Start of Document section
# 📑 Tutorials for PyPOTS Forecasting Models

## 📀 Preparing the **PhysioNet-2012** dataset for this tutorial

In [1]:
from pypots.data.generating import gene_physionet2012

# Load the PhysioNet-2012 dataset
physionet2012_dataset = gene_physionet2012()

# Take a look at the generated PhysioNet-2012 dataset, you'll find that everything has been prepared for you,
# data splitting, normalization, additional artificially-missing values for evaluation, etc.
print(physionet2012_dataset.keys())


2023-05-16 08:40:32 [INFO]: Loading the dataset physionet_2012 with TSDB (https://github.com/WenjieDu/Time_Series_Database)...
2023-05-16 08:40:32 [INFO]: Starting preprocessing physionet_2012...


Dataset physionet_2012 has already been downloaded. Processing directly...
Dataset physionet_2012 has already been cached. Loading from cache directly...
Loaded successfully!
dict_keys(['n_classes', 'n_steps', 'n_features', 'train_X', 'train_y', 'val_X', 'val_y', 'test_X', 'test_y', 'scaler', 'test_X_intact', 'test_X_indicating_mask', 'val_X_intact', 'val_X_indicating_mask'])


In [2]:
# Assemble the datasets for training, validating, and testing.

dataset_for_training = {
    "X": physionet2012_dataset['train_X'],
}

dataset_for_validating = {
    "X": physionet2012_dataset['val_X'],
    "X_intact": physionet2012_dataset['val_X_intact'],
    "indicating_mask": physionet2012_dataset['val_X_indicating_mask'],
}

dataset_for_testing = {
    "X": physionet2012_dataset['test_X'][:, :36],  # we only take the first 36 steps for model input,
    # and let the model to forecast the left 12 steps
}


## 🚀 An exmaple of **BTTF** for forecasting

In [3]:
from pypots.forecasting import BTTF
import numpy as np
# initialize the model
bttf = BTTF(
    36,
    physionet2012_dataset["n_features"],
    pred_step=12,  # forcast the left half
    rank=10,
    time_lags=[1, 2, 3, 10, 10 + 1, 10 + 2, 20, 20 + 1, 20 + 2],
    burn_iter=5,
    gibbs_iter=5,
    multi_step=1,
)


2023-05-16 08:41:02 [INFO]: No given device, using default device: cpu


In [4]:
# train the model on the training set, and validate it on the validating set to select the best model for testing in the next step
bttf.fit(train_set=dataset_for_training, val_set=dataset_for_validating)
# BTTF does not need to run func fits().




In [5]:
# the testing stage, impute the originally-missing values and artificially-missing values in the test set
bttf_forecasting_results = bttf.forecast(dataset_for_testing)


In [6]:
from pypots.utils.metrics import cal_mae

# calculate mean absolute error on the ground truth (artificially-missing values)
testing_mae = cal_mae(
    bttf_forecasting_results,
    np.nan_to_num(physionet2012_dataset['test_X'][:, 36:]),
    (~np.isnan(physionet2012_dataset['test_X'][:, 36:])).astype(int),
)
print("Testing mean absolute error: %.4f" % testing_mae)


Testing mean absolute error: 0.8869
End of Document section
Start of Record excerpts
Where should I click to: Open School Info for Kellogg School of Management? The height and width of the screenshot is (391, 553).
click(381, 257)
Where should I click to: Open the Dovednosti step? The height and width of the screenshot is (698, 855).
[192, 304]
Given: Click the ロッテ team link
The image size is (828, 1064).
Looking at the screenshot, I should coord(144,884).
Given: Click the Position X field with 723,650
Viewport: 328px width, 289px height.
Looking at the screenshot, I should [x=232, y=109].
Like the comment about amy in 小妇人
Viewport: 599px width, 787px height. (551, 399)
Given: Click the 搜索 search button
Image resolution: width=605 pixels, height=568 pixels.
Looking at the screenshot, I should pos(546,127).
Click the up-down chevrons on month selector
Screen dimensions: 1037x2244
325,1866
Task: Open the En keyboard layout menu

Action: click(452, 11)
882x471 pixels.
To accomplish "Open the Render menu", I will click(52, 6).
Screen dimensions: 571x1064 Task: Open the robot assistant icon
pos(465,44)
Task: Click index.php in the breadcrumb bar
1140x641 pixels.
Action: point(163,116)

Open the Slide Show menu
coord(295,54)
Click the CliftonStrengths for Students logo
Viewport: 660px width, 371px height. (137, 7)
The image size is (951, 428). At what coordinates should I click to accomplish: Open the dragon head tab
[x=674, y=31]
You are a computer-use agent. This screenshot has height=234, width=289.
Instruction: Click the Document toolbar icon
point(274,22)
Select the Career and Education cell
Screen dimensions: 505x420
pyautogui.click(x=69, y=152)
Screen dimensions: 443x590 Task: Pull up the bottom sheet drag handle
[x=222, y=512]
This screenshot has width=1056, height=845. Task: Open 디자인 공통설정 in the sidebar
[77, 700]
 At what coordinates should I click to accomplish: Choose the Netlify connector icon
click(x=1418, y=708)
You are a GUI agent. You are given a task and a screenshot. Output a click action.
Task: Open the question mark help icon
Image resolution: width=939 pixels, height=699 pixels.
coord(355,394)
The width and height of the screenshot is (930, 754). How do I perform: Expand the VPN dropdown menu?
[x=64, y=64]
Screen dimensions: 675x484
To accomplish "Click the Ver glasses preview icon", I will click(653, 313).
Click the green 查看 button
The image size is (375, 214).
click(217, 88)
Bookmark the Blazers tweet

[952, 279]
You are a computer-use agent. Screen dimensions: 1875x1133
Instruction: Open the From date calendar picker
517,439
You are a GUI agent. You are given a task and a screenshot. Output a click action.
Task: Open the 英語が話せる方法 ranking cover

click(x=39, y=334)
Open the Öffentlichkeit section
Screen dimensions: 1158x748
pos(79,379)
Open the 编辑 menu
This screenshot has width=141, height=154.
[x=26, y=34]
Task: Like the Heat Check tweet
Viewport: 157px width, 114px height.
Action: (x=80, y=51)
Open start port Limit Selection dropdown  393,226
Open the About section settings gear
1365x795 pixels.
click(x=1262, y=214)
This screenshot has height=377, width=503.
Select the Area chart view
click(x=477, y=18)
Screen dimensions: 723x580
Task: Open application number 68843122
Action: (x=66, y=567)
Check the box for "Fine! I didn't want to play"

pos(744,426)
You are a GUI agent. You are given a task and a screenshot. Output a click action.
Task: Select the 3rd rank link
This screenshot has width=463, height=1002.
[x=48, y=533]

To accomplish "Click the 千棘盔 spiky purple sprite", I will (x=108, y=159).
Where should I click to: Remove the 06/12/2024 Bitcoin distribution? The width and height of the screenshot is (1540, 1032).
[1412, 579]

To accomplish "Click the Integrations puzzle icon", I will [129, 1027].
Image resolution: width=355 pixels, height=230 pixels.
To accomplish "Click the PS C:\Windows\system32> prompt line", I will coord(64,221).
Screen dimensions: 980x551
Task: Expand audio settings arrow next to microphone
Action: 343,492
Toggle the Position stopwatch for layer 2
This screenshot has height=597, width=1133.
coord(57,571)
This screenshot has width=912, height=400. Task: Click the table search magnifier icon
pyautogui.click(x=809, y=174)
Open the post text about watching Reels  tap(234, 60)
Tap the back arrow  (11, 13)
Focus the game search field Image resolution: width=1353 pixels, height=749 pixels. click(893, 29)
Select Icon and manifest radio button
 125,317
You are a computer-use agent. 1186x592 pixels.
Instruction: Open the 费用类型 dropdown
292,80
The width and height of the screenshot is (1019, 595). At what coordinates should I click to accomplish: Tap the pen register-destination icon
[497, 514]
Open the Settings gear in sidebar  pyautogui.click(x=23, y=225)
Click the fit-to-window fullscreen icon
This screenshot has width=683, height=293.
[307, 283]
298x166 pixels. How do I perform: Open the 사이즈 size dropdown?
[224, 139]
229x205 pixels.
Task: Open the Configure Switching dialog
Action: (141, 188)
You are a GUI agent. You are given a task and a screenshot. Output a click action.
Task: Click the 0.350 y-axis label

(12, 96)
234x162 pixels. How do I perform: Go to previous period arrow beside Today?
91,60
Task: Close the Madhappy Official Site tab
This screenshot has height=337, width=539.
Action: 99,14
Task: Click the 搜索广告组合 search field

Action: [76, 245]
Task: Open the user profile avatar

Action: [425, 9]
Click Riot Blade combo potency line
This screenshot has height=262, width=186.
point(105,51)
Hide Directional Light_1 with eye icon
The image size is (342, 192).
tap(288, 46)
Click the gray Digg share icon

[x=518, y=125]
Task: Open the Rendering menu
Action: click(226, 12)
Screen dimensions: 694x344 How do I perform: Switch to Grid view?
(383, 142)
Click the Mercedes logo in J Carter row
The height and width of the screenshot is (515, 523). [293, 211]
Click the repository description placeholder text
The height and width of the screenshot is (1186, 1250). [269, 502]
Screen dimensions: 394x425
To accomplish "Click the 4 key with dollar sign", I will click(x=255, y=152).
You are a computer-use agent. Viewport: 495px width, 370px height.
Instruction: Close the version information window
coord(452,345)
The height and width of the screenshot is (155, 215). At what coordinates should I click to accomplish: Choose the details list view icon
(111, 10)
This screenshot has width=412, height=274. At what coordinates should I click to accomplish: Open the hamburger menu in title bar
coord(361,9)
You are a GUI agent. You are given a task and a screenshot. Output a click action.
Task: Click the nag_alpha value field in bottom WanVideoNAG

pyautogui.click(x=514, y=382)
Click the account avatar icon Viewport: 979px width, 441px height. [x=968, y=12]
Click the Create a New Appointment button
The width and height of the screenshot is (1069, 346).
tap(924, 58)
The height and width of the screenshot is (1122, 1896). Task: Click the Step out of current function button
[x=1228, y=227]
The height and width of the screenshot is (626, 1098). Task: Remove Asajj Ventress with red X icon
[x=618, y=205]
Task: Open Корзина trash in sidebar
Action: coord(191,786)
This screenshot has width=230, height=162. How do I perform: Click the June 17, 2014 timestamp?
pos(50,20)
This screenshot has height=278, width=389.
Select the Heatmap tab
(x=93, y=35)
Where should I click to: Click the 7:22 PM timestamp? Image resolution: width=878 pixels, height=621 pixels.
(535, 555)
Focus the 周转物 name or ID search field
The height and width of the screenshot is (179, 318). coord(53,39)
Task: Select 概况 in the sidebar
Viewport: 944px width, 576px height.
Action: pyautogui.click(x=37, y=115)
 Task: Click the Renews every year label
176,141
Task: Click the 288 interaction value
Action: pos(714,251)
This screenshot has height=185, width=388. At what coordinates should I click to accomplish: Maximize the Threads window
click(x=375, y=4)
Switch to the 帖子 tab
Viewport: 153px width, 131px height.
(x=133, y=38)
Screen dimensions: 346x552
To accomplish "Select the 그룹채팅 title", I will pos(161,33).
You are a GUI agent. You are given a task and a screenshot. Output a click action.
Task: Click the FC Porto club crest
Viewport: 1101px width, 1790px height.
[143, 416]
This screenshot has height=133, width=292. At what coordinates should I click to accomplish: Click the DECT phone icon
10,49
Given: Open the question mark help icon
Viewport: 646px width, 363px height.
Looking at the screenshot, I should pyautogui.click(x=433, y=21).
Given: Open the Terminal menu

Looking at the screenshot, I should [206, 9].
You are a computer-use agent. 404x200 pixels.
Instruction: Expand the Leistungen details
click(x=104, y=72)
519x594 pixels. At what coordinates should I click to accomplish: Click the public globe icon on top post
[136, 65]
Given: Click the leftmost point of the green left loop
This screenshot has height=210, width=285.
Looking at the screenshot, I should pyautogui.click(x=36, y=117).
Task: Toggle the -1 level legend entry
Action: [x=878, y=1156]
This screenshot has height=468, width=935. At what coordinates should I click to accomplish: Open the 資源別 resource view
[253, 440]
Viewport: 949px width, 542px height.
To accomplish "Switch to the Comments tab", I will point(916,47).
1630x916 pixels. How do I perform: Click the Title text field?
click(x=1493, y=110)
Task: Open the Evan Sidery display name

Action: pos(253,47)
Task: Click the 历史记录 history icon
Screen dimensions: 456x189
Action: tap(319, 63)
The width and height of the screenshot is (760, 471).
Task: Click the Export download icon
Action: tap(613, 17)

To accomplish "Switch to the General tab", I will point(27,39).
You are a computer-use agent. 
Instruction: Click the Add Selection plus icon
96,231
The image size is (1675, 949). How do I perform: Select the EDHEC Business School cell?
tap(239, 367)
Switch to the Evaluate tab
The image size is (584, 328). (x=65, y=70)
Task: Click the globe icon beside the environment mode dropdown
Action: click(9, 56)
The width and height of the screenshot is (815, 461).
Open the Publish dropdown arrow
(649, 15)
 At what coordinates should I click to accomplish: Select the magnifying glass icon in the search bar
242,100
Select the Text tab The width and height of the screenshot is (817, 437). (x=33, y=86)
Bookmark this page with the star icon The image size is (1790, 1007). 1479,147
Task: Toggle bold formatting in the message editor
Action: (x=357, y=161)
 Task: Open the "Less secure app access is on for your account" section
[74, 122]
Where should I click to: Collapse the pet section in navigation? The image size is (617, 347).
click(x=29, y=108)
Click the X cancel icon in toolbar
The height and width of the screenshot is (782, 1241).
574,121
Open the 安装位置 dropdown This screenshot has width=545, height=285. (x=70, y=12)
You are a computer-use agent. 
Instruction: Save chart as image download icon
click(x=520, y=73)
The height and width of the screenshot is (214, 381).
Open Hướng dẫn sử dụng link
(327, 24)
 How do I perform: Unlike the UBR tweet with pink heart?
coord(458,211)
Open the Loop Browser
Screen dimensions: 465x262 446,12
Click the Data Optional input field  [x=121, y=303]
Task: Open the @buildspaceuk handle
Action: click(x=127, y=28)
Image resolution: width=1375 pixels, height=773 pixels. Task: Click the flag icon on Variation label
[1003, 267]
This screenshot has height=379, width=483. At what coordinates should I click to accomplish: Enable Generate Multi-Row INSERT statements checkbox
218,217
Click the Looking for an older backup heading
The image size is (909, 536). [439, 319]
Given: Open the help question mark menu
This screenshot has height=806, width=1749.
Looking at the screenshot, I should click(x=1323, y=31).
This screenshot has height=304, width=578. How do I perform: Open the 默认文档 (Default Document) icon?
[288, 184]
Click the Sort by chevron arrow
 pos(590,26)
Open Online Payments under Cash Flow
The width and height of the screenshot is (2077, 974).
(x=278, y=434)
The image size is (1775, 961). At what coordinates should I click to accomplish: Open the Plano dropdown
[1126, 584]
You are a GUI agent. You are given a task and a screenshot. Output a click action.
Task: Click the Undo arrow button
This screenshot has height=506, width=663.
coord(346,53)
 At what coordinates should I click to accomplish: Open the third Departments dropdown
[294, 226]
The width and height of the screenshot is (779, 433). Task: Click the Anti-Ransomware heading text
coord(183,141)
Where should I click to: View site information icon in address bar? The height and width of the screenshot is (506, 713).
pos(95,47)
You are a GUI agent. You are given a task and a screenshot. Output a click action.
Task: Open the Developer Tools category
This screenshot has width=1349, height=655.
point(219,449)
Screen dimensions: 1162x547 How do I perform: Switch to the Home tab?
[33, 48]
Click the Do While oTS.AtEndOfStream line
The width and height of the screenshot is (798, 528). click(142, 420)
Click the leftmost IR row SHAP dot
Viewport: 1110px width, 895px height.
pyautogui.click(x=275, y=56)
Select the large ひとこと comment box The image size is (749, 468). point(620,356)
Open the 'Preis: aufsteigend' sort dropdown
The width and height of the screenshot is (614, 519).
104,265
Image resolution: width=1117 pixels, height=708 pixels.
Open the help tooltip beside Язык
End of Record excerpts
Task requirements >>
**a.** Repeat the part of the PyPOTS forecasting tutorial starting with "# Load the PhysioNet-2012" and going on through "for evaluation, etc.".
**b.** Rewrite the entries starting with the first line and going on through the line with "coord(295,54)", putting "input language" in place of "keyboard layout" and leaving everything else unchanged.
The entries are unrelated to the PyPOTS forecasting tutorial.

Outputs by task >>
**a.**
# Load the PhysioNet-2012 dataset
physionet2012_dataset = gene_physionet2012()

# Take a look at the generated PhysioNet-2012 dataset, you'll find that everything has been prepared for you,
# data splitting, normalization, additional artificially-missing values for evaluation, etc.

**b.**
Where should I click to: Open School Info for Kellogg School of Management? The height and width of the screenshot is (391, 553).
click(381, 257)
Where should I click to: Open the Dovednosti step? The height and width of the screenshot is (698, 855).
[192, 304]
Given: Click the ロッテ team link
The image size is (828, 1064).
Looking at the screenshot, I should coord(144,884).
Given: Click the Position X field with 723,650
Viewport: 328px width, 289px height.
Looking at the screenshot, I should [x=232, y=109].
Like the comment about amy in 小妇人
Viewport: 599px width, 787px height. (551, 399)
Given: Click the 搜索 search button
Image resolution: width=605 pixels, height=568 pixels.
Looking at the screenshot, I should pos(546,127).
Click the up-down chevrons on month selector
Screen dimensions: 1037x2244
325,1866
Task: Open the En input language menu

Action: click(452, 11)
882x471 pixels.
To accomplish "Open the Render menu", I will click(52, 6).
Screen dimensions: 571x1064 Task: Open the robot assistant icon
pos(465,44)
Task: Click index.php in the breadcrumb bar
1140x641 pixels.
Action: point(163,116)

Open the Slide Show menu
coord(295,54)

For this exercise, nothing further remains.